**ОТРЫВОК ДЛЯ ЧТЕНИЯ**:
· · ·
Кашляя от копоти, мы снова вышли на Невский. Перед нами пышно клубился пар из дверей парикмахерской. Их оставалось немного в Ленинграде, но те, которые уцелели, работали с полной нагрузкой. Мы поднялись по истоптанным скользким ступеням и вошли в зал, наполненный запахами одеколона, керосина и табака. Три лейтенанта в шинелях, с шапками, зажатыми между колен, сидели, согнувшись, перед запотевшими зеркалами. Их стригли под “бокс”. Двое упитанных штатских дремали на стульях в ожидании очереди. Пожилой полковник в папахе, куря трубку, быстро ходил из угла в угол. Узкая дверь, наглухо занавешенная прокопченной портьерой, вела в женское отделение.

…За тяжелую сырую портьеру проникали нарядно одетые женщины, существование которых в тогдашнем Ленинграде казалось совершенно непостижимым. Выходя из-за таинственной двери, они ошеломляли командиров монументальностью “перманента” и маникюром.
· · ·
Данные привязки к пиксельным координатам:
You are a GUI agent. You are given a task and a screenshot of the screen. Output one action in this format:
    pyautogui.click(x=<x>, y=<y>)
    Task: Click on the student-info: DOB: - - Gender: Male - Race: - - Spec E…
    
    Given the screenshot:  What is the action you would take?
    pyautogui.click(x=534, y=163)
· · ·
**НАБОР ЗАДАНИЙ**:
1. Под какую стрижку стригли трёх лейтенантов в отрывке о ленинградской парикмахерской?
2. Подхватите отрывок о ленинградской парикмахерской и продолжите его после последнего предложения.
Список здесь не понадобится.

**ОТВЕТЫ**:
1. Под «бокс».

2.
На обратном пути мы шли мимо булочной. У входа в магазин толпились дети и женщины. Выходившие из дверей держали хлеб, как святыню, как драгоценность. Семейные несли его в сумках, одиночки — на вытянутых ладонях или прижимая к груди. Многие съедали свой паек у прилавка и выходили на улицу с пустыми руками. Перед забитой тесом витриной безмолвно совершались коммерческие сделки: хлеб меняли на сою, сою — на хлеб.

Старичок в золотых очках, откинув назад голову, стоял у приклеенной к стене “Ленинградской правды” и четким голосом читал вслух “Извещение от отдела торговли Исполкома Ленгорсовета депутатов трудящихся”.

…Вокруг старичка собралась молчаливая толпа, с жадным вниманием слушавшая скудный перечень предстоящих выдач по карточкам.

В одном из переулков Петроградской стороны мы прошли мимо двухэтажного дома с вывеской “Бани”. Над входной дверью, забитой полусгнившими досками, шелестел на ветру лист бумаги с надписью: “Закрыто из-за отсутствия воды и топлива”. Рядом, на чугунных воротах старинного комфортабельного особняка, висел кусок фанеры. На нем было выведено крупными каллиграфическими буквами: “Детские ясли временно не работают”»{56}.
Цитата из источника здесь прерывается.